Entretien avec Andréya Ouamba



"Je m’appelle Andréya Ouamba, je suis danseur-chorégraphe d’origine congolaise. Je vis au Sénégal depuis aujourd'hui 13 ans où j'ai créé la Compagnie 1er Temps que je dirige depuis 2000. "

"Je dansais déjà quand j’étais adolescent, j'étais dans le hip-hop, le break dance, j'ai fait du rap. Plus tard, j'ai intégré le Ballet-Théâtre Monana à Brazzaville dans lequel j'ai commencé à faire du théâtre, du chant, du conte, et de la danse traditionnelle. C'est ce groupe qui m'a forgé, qui m'a vraiment donné le goût de la danse."

"Quand je suis rentré dans ce mouvement, on ne parlait pas de danse contemporaine en Afrique. Mais il y avait déjà des lumières de certains chorégraphes qui commençaient à changer les choses, qui tendaient vers autre chose. Mais nous n’avions pas de nom pour ça."

"Il y avait d'un côté la danse traditionnelle, le théâtre, la percussion, le chant. Et de l'autre côté, d'où je venais, le break dance, le hip-hop...  Les deux ont commencé à se mettre ensemble. A chaque fois que je voulais "créer" un mouvement, ce n’était pas un mouvement de danse traditionnelle, ce n'était pas du jazz, mais c'était quelque chose qui se mélangeait entre les deux."

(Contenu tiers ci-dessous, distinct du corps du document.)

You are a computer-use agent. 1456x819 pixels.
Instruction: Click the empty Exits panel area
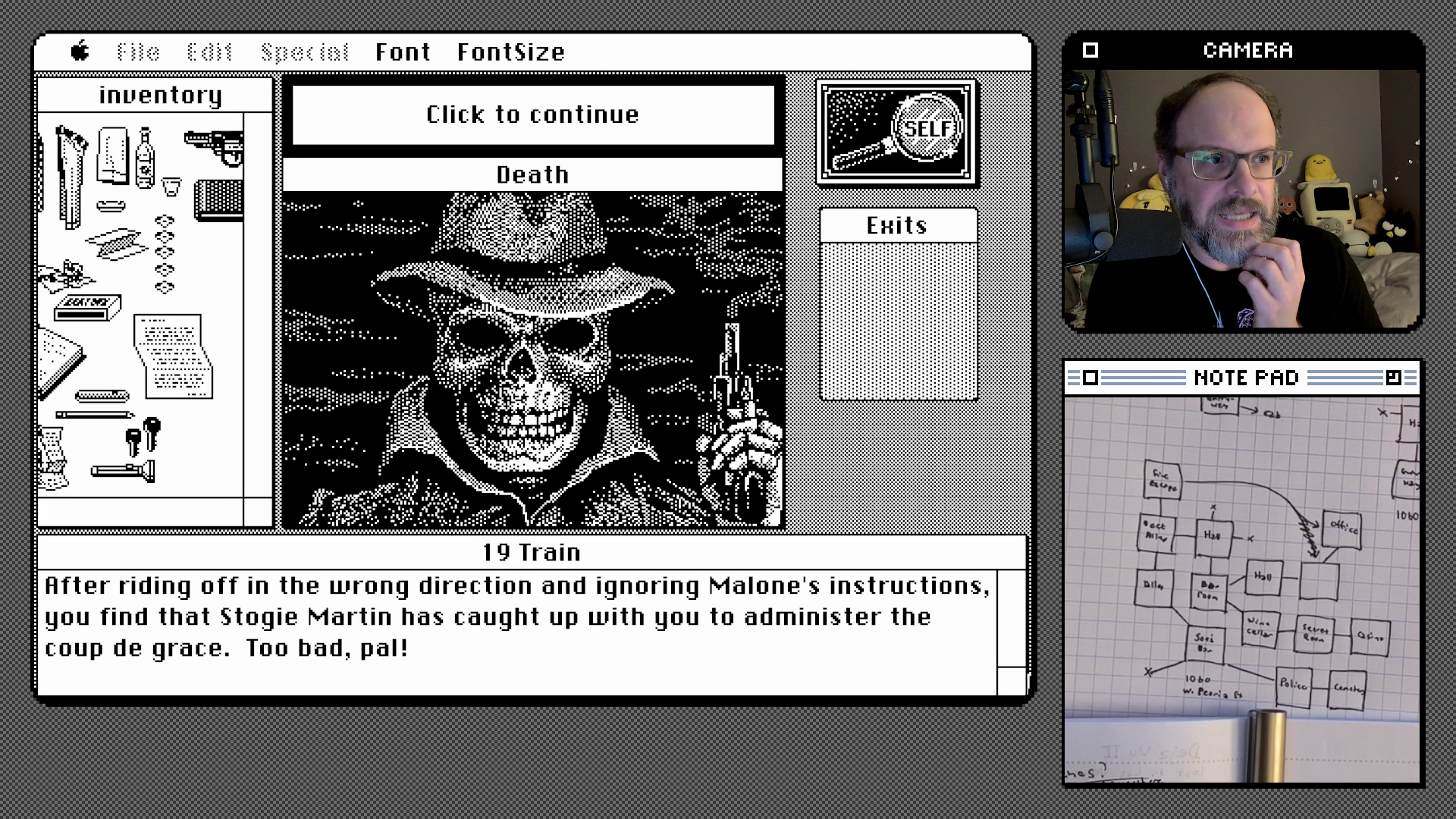pos(899,321)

"Nous étions dans cette démarche de changer les choses, d'emmener les choses autre part. (...) Nous étions dans un mouvement de gens qui voulaient vraiment se découvrir et découvrir. Et aussi dans la concurrence de qui va faire mieux que l'autre. Et je pense que cet esprit de concurrence, a aussi forgé cet espace aujourd'hui au Congo, qu'on va appeler "la danse contemporaine"."

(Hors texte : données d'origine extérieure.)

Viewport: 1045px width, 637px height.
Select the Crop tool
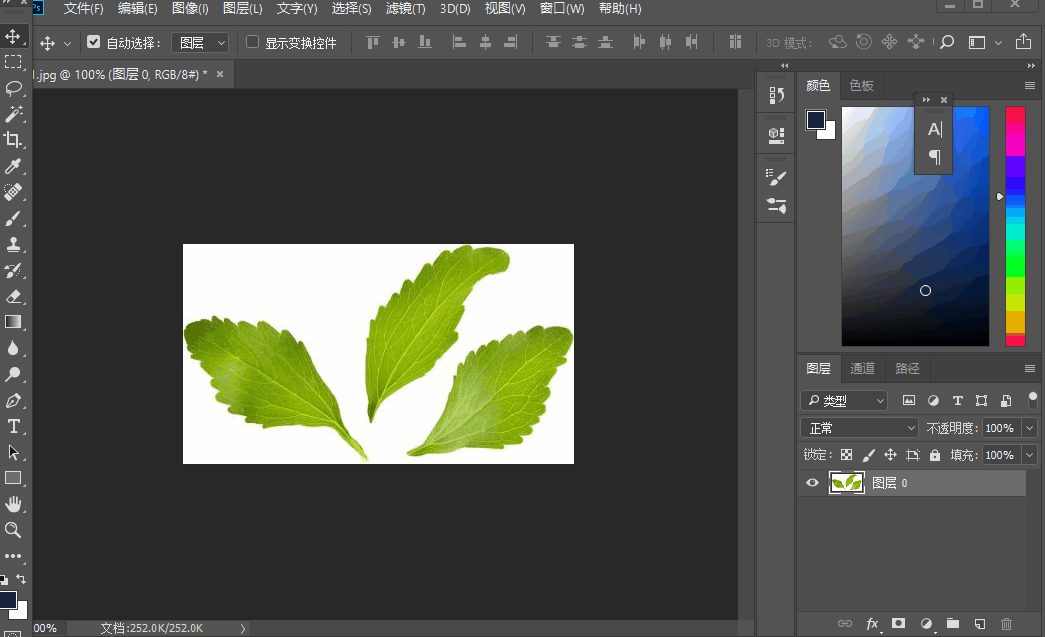click(13, 140)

"Aujourd'hui il y a des gens qui me demandent : "Qu'est-ce qui est africain dans ton travail ?". Mais l'énergie ! L’énergie elle vient d'où ? Je peux faire une pirouette mais ça ne va pas être la même énergie qu'un danseur de l'Opéra ! Nos pirouettes n'ont pas la même source, n'ont pas la même énergie, n'ont pas la même force. On ne prend pas les choses au même endroit."

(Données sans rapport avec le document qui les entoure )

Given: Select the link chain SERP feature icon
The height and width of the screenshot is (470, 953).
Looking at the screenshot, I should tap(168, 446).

"Le travail que je fais, prend ses racines dans ce que j'ai appris au Congo, dans ce que j'ai mangé au Congo, dans ce que j'ai découvert, dans ce que j'ai aimé au Congo."

"Dans mon travail, les danseurs sont aussi créateurs. Je pense que la chorégraphie aujourd'hui n'est plus la responsabilité simple du chorégraphe, mais aussi, la responsabilité du danseur. Un danseur doit être capable de me donner des choses. C'est un espace qui se croise : je te donne, et tu me donnes. Comme ça on se nourrit pour construire des choses.  Je donne, et il donne. Je donne, il donne. Je transpire, il transpire. Il transpire, je transpire."

"Un danseur ce n'est pas simplement celui qui arrive à faire de très beaux mouvements, un danseur pour moi, c'est celui qui est capable d'utiliser son corps à n'importe quel endroit. Et celui là, sera capable de m'emporter.  Le travail est toujours complémentaire, parce que le danseur ne reproduira jamais à 100% mes idées. Je lui donne une idée et, lui, il va la construire selon son histoire, son parcours, son regard à lui. Et ça, ça donne des ouvertures dans le travail."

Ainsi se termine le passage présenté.